Data shown:
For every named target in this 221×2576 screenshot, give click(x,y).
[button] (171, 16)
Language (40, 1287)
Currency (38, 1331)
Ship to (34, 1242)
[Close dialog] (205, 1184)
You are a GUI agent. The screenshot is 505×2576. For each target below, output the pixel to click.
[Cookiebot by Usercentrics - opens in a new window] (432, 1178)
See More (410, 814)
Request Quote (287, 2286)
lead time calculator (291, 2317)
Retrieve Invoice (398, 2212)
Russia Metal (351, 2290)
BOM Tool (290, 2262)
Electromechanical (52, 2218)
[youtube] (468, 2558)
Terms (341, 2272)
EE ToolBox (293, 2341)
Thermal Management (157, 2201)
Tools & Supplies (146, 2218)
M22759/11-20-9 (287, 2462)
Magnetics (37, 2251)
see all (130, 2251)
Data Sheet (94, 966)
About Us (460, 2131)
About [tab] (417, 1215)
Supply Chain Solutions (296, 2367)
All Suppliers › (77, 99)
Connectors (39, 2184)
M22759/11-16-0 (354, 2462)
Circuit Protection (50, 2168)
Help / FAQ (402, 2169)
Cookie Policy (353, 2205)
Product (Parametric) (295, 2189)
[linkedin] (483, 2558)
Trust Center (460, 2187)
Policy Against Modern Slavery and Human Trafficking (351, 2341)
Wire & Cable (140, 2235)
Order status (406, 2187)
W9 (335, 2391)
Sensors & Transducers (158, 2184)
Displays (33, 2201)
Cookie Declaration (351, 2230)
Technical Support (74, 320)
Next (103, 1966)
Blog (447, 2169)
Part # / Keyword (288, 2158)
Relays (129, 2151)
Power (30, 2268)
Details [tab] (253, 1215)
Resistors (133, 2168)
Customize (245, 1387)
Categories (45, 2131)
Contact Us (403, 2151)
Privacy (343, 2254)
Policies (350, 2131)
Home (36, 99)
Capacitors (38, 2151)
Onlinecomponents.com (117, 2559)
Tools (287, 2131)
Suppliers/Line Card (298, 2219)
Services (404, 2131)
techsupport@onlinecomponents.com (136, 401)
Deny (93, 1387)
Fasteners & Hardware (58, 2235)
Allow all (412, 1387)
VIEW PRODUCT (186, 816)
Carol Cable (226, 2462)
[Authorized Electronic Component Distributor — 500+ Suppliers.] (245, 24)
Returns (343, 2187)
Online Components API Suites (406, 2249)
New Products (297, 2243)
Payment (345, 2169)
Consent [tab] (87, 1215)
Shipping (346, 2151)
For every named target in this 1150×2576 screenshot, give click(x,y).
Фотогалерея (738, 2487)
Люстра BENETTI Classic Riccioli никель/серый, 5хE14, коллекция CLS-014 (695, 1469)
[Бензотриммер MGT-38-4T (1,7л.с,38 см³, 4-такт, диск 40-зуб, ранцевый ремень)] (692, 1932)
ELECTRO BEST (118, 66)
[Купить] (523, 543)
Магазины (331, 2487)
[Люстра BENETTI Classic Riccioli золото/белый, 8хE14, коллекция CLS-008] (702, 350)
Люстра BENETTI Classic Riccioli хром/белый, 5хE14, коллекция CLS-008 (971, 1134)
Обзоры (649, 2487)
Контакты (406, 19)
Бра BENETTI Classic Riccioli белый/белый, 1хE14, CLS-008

What to do:
Please copy every line from the entries that includes the word "named".

Completed task:
For every named target in this 221×2576 screenshot, give click(x,y).
For every named target in this 1150×2576 screenshot, give click(x,y).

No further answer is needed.